18.レコードと音楽配信
レコードの話が続きましたので、音楽配信についてこうあって欲しいということを書きます。
昔、レコードはダイヤモンドのような貴重品でした。一枚2000円くらいですが、金額もさることながら、レコードから音楽が聞こえてくるということが、この世の最良のもののひとつに感じられていたわけです。ジャケットもわくわくするものでしたが、レコードに針を落とす瞬間がたまらないと昔の人は言ったものです。
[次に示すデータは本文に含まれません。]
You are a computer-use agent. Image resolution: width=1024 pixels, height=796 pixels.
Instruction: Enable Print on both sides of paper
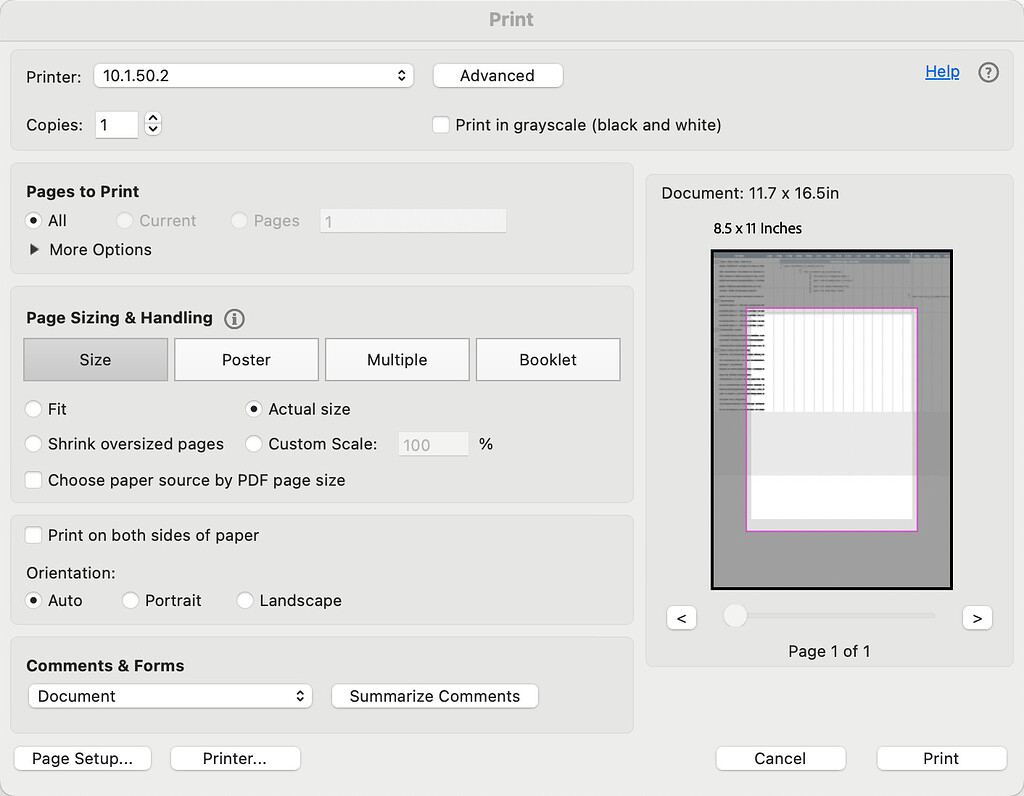[x=33, y=535]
さらに昔のSP時代には、竹針を削りながら3分ごとにレコードを替えたそうで、それはそれで楽しみとしてすばらしいのでしょうが、冷静に考えれば音楽が途切れるので、極めて物足りないものです。媒体はどんどん変わってCDになり、ビデオやレーザーディスクに至って映像まで見えるようになり、現在はCD、DVDが全盛ですが、インターネット、特に10年前にブロードバンドが始まって、音楽配信が始まりました。先鞭を付けたのはNapstarですが、著作権を無視していたので敗訴、代わりにAppleが始めたiTunesミュージックストアが単純な課金制度とダウンロードで成功しているというのが現状です。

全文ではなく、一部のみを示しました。